*WHAT IS EXPECTED:* Put this sentence from the mystery novel review below into Spanish: "The clues to the mysteries are liberally spread throughout the novel."

*PROVIDED PASSAGE:*
REVIEW ORIGINALLY PUBLISHED on The Bookwyrm's Hoard blog (11/09/15) FTC DISCLOSURE: I received a review copy from the publisher. All opinions are entirely my own.
There is a theme of loss through this book that is both terribly sad and poignant. There is an amazing contrasting storyline that shows how different the loss of a wife affected the working class vs the upper class. For a Christmas story the themes are quite dark, yet the settings and historical details are so rich it is still amazingly beautiful. I can’t get enough of Lenox.
5.0 out of 5 starsAnother Excellent Mystery by Charles Finch
Reviewed in the United States on November 19, 2015
In this ninth offering in the Charles Lenox Victorian mystery series, the author has challenged his detective to solve two major mysteries as well as a smaller one. A sudden family loss brings Charles and his elder brother Edmund to the country and the family estate, Lenox Hall. While Charles attempts to lighten his brother's burden, a villager hands him a mystery to solve. Arthur Hadley, a traveling insurance salesman, returns home one evening to discover that someone has drawn a frightening chalk figure of a young girl on his door and broken into his house -- twice. The conundrum? Nothing was stolen the first night, but the second, a bottle of sherry has gone missing. He asks Lenox to look into the matter. In the meantime, two situations keep Charles's partners in London busy as well. In one, an eminent German pianist disappears from his theatre dressing room, and in the second one, some of their clients have been stolen by a rival detective, LeMaire. The clues to the mysteries are liberally spread throughout the novel. An astute reader can resolve the puzzles along with Lenox, but it is really more rewarding to let them unfold as the detective peels back the layers. The development of character in this novel is more of a focus than in the previous books, and the back stories that flesh out the brothers Lenox are carefully limned to the pleasure of the faithful readers of the series. Charles encourages Edmund to help him in his endeavors, remembering how his work has always intrigued his brother. It seems to be a welcome diversion. The author carefully chooses apt figurative language such as the picture of Edmund . . . "spooning in a small noiseless snowfall of sugar. . ." into his tea, as finely wrought example of alliterative metaphor as one can find in literature. In addition, the author continues his tradition of unearthing intriguing historical sketches that complete the setting of the story. He shows Charles reminiscing with Edmund about their childhood by asking him if he remembers hearing about the death of King William IV from the mail driver. These asides help the reader envision the time and place and embrace the characters as though they were personal friends. The symbolism of the cover mirrors and the title should be left to the reader to discover for himself. The subtlety of these elements also helps to fill in the questions about plot , character, and theme. This novel should surprise and satisfy the mystery aesthete. Enjoy!

Stored records:
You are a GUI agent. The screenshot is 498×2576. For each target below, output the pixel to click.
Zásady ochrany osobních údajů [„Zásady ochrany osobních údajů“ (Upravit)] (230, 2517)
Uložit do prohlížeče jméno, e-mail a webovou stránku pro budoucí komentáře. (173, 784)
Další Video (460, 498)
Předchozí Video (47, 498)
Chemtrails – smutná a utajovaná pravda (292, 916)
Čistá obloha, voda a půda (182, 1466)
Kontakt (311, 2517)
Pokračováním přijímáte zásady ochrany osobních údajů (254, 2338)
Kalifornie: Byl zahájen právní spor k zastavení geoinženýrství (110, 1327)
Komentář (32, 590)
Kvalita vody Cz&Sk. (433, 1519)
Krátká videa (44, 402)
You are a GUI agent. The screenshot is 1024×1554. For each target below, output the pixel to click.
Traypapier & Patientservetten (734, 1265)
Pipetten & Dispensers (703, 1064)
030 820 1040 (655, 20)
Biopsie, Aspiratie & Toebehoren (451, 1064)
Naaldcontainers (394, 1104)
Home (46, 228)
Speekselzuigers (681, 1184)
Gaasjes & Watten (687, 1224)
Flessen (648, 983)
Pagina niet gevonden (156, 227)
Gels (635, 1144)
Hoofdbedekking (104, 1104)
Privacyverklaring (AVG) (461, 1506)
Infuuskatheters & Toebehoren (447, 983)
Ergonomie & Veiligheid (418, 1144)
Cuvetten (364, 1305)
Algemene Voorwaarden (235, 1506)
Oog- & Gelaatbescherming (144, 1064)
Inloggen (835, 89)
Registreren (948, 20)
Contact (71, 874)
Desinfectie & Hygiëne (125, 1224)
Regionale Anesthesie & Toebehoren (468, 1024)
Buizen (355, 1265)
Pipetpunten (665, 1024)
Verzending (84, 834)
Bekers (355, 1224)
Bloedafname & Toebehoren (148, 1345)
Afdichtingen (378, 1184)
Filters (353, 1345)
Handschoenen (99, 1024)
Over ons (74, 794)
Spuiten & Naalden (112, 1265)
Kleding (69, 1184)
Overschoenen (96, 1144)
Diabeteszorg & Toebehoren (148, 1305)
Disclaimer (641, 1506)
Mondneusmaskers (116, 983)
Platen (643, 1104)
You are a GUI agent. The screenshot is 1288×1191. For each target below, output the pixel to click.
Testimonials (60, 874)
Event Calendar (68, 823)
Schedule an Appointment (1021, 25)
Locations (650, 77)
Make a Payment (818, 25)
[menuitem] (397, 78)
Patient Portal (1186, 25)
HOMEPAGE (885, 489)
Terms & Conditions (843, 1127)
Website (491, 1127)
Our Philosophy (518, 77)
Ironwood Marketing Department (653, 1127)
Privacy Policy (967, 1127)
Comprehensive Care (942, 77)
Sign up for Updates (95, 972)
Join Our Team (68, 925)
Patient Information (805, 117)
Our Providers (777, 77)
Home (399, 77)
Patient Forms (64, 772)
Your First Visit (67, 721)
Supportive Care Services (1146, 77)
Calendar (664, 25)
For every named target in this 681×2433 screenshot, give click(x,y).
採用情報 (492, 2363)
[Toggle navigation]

*RESPONSE BELOW:* Las pistas de los misterios están repartidas generosamente a lo largo de la novela.